# Old Norse:  Hann tekr sverðit Gram ok leggr í meðal þeira bert



## Ezra92

Hi, I'm reading Borge's "Ulrica" there's this quote, but I don't even know wich language it is:Hann terk sverthit Gram ok leggr i methal theira bert.Can anyone help me? thanks


----------



## sokol

My guess would be Icelandic. Or Faeroese.

It has some things "looking" Germanic but it is certainly not German nor Dutch, nor Danish, Norwegian or Swedish.


----------



## Outsider

I agree that it has a Nordic "feel" to it, but I wonder if it could also be Gothic, or Old German...


----------



## hanne

I'd guess Old Norse of some sort. It doesn't look quite like modern Icelandic (or Faroese) to me.

The translation would go along the lines of:
He takes the sword Gram and puts it in the middle of their bed.

The text is an excerpt from Nordic mythology (text in Danish translation).


----------



## origumi

“He takes the sword Gram, and lays it naked between them” from The Saga of the Volsungs.

Old Norse.


----------



## sokol

Here's words that I _probably _recognise (those interpretations might be wrong):

hann = han = he
ok = og = and
theira = þeirra = their (Icelandic only, I think)

The other "th" sounds also could be þ/ð.
Old German it is not; but it _could _be Gothic, probably. If it isn't Islandic, or Faeroese - or, alternatively, just made up on the spot. - Ah, I cross-posted with Origumi, so the riddle is solved.


----------



## Ezra92

Thaks a lot, everyone!! You saved my brain from collapsing!!!!!!!!!


----------



## Ezra92

I meant "Thanks", anyway... ops


----------



## hanne

I think origumi's is the poetic translation, and mine is the accurate one .

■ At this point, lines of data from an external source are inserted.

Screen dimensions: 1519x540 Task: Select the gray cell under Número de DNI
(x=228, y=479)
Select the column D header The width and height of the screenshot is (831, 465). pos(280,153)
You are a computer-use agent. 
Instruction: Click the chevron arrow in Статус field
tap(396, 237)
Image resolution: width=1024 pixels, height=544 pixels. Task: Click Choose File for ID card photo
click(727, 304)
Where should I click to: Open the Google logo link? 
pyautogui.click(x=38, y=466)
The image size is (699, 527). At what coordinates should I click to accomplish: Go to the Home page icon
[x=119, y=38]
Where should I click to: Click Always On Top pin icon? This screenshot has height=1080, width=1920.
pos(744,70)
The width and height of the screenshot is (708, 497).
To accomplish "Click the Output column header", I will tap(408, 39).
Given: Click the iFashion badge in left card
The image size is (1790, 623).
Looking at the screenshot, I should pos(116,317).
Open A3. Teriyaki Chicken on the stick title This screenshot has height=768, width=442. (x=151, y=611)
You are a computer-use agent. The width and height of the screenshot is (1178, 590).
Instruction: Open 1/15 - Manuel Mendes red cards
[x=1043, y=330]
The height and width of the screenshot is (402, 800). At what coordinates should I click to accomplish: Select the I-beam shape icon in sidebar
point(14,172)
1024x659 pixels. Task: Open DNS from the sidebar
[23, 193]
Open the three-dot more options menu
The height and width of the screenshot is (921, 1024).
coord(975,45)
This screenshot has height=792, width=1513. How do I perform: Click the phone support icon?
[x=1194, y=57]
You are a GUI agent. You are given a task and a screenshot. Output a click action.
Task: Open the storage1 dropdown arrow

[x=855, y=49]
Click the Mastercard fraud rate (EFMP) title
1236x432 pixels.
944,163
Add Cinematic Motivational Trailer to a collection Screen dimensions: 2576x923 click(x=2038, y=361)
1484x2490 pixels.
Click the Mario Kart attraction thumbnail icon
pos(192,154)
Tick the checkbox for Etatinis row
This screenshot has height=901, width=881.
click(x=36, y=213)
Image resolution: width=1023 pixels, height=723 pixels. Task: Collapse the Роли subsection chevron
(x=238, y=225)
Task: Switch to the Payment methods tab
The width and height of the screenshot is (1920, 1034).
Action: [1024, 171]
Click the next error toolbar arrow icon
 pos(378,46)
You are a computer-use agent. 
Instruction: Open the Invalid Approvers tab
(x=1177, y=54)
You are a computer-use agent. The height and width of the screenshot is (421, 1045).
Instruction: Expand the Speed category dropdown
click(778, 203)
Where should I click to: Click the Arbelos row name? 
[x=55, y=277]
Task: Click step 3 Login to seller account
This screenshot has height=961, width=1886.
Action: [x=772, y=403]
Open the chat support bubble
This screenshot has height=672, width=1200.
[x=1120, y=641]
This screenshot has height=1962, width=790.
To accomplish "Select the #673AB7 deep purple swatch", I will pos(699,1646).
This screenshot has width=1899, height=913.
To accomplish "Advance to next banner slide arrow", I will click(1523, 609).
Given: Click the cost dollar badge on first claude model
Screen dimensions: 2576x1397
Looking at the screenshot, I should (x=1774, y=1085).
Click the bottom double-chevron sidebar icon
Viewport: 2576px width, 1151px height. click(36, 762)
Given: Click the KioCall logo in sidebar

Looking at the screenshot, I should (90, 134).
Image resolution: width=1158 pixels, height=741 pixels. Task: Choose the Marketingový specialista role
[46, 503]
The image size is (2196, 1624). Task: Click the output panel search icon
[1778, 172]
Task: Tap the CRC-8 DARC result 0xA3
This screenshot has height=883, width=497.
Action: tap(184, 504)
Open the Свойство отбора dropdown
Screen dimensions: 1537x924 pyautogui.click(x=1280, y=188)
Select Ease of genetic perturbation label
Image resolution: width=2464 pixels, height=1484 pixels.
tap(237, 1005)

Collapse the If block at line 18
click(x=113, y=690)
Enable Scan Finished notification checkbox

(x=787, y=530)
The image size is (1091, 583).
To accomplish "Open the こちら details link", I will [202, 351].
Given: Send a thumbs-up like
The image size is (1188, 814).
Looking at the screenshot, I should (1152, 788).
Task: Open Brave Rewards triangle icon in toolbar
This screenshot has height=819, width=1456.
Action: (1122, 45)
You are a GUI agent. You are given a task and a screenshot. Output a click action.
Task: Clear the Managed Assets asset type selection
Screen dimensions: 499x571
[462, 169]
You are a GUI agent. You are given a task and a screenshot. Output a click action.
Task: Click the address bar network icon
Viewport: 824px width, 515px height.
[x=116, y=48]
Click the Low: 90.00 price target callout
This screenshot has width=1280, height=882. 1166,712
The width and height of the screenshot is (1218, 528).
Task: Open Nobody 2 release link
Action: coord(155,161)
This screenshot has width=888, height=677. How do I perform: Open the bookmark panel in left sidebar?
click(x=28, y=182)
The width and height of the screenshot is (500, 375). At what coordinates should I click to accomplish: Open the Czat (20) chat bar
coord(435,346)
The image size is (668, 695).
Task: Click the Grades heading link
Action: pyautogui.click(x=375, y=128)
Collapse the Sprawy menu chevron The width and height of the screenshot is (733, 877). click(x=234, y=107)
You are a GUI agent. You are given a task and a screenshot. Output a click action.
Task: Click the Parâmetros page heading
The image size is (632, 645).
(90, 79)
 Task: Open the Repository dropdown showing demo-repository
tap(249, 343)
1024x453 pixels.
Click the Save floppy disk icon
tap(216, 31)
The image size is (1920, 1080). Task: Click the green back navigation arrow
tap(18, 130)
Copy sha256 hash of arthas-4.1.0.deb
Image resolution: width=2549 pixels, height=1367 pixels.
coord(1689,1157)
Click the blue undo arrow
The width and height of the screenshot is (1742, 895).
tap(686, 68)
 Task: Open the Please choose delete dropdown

The story about Sigurd, Brynhild, and Gram seems to be both in the Older Edda (Völsunga Saga, as origumi mentioned), and in the Younger Edda (Skjaldskabslæren, cf. the link I posted above). Does anybody know anything about this?

Ezra, this page also mentions Borges' use of that quote.


----------



## dinji

There is a typal, it should obviously be *"Hann tekr sverthit....." = "He takes the sword....."*


----------



## butra

dinji said:


> There is a typal, it should obviously be *"Hann tek sverthit....." = "He takes the sword....."*


 

Hann tekr sverðit Gram ok leggr í meðal þeira bert. ( Old Norse or old Icelandic ).
Hann tekur sverðið Gram og leggur í meðal þeirra bert. ( Modern Icelandic ).


----------



## dinji

butra said:


> Hann tekr sverðit Gram ok leggr í meðal þeira bert. ( Old Norse or old Icelandic ).
> Hann tekur sverðið Gram og leggur í meðal þeirra bert. ( Modern Icelandic ).


 
The standardized Old Icelendic found in printed editions has a very orderly use of þ and ð, but was this originally the case, and what was the convention in Old Norwegian texts? Old Swedish and Old Danish from the same period frequently used <th> for both.


----------